Un empire maritime sans frontières
Entre le XIIe et le IVe siècle avant notre ère, les Phéniciens ont fondé des comptoirs tout autour de la Méditerranée, de Tyr à Carthage, en passant par Gadès (Cadix) et Malte. Selon les historiens, ils ont colonisé plus de 30 sites majeurs. Leur flotte, rapide et maniable, transportait du bois de cèdre, de la pourpre, du verre et des métaux précieux. « Ils étaient les maîtres invisibles de la mer, reliant l'Orient et l'Occident bien avant Alexandre », souligne l'archéologue Maria Eugenia Aubet.
L'héritage de l'alphabet
L'apport le plus durable des Phéniciens est sans doute leur alphabet, composé de 22 signes consonantiques. Adopté par les Grecs, puis par les Romains, il est à l'origine des alphabets occidentaux actuels. Des inscriptions retrouvées à Byblos et à Sidon témoignent de sa diffusion rapide. « Sans les Phéniciens, notre système d'écriture serait radicalement différent », affirme l'épigraphiste Françoise Briquel-Chatonnet.
Un savoir-faire artisanal exceptionnel
Les artisans phéniciens étaient réputés pour leur travail du verre, de l'ivoire et des métaux. Leur teinture pourpre, extraite du murex, était un luxe recherché par les élites méditerranéennes. Les fouilles de Carthage ont mis au jour des bijoux et des amulettes d'une finesse remarquable. Selon les estimations, la production de pourpre nécessitait jusqu'à 10 000 coquillages pour un gramme de colorant.

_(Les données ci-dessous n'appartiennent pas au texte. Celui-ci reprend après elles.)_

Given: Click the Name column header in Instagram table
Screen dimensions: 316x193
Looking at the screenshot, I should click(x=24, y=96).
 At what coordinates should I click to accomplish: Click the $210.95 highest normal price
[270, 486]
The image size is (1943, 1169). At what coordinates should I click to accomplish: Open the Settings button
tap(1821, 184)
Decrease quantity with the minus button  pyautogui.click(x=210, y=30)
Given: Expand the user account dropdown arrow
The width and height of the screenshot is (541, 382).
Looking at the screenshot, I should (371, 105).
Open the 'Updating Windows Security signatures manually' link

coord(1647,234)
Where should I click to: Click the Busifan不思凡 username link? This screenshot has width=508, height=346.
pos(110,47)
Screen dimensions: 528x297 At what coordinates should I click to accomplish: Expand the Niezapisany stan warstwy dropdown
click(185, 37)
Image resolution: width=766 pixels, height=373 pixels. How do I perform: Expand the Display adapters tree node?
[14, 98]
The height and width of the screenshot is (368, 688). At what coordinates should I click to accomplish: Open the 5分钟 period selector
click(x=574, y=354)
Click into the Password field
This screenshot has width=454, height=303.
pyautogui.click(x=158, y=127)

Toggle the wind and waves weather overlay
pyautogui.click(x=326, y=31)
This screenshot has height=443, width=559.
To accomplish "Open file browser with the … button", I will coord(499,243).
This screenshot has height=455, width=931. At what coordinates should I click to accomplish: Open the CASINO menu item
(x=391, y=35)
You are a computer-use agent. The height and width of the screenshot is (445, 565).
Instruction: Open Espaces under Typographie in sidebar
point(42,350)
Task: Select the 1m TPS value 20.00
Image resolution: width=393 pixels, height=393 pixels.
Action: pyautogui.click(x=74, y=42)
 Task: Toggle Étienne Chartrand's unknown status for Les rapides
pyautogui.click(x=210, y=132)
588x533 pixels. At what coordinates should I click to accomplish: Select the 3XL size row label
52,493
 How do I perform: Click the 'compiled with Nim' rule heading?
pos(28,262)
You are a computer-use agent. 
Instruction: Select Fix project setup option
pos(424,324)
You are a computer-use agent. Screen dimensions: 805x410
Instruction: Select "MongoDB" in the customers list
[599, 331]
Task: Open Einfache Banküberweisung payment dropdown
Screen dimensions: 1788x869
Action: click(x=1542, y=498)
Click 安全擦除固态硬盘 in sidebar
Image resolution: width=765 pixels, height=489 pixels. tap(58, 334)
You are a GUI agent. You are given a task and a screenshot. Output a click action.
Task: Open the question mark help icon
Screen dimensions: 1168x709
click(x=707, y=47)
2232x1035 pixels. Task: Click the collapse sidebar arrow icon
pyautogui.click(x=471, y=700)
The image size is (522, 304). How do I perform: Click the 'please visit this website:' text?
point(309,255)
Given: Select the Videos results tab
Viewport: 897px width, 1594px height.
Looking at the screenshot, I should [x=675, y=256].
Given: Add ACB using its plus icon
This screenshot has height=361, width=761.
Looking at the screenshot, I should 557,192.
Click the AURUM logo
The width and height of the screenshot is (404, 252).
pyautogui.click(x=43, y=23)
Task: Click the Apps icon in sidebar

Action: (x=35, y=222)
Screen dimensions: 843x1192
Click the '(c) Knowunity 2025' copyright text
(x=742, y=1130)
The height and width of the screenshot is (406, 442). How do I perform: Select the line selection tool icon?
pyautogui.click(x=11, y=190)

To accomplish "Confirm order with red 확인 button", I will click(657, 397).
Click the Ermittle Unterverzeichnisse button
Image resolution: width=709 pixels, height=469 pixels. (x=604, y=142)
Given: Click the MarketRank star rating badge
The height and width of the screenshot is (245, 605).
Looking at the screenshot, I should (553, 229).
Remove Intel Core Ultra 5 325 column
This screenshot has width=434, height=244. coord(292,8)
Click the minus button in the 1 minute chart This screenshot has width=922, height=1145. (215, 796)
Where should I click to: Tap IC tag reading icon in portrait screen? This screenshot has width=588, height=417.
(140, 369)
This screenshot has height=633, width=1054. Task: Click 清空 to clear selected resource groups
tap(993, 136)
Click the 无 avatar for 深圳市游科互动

Une influence religieuse et culturelle
Les Phéniciens ont également diffusé leurs cultes, notamment celui de Melqart et de Tanit. Leurs pratiques funéraires et leurs sanctuaires ont influencé les civilisations voisines. À travers leurs voyages, ils ont introduit en Occident des techniques agricoles comme la culture de l'olivier et de la vigne. « Leur héritage est partout, mais souvent anonyme », conclut l'historien José Ángel Zamora.
Malgré leur discrétion, les Phéniciens ont façonné la Méditerranée antique d'une manière que les siècles n'ont pas effacée. Leur histoire, redécouverte grâce à l'archéologie, continue d'étonner par sa portée.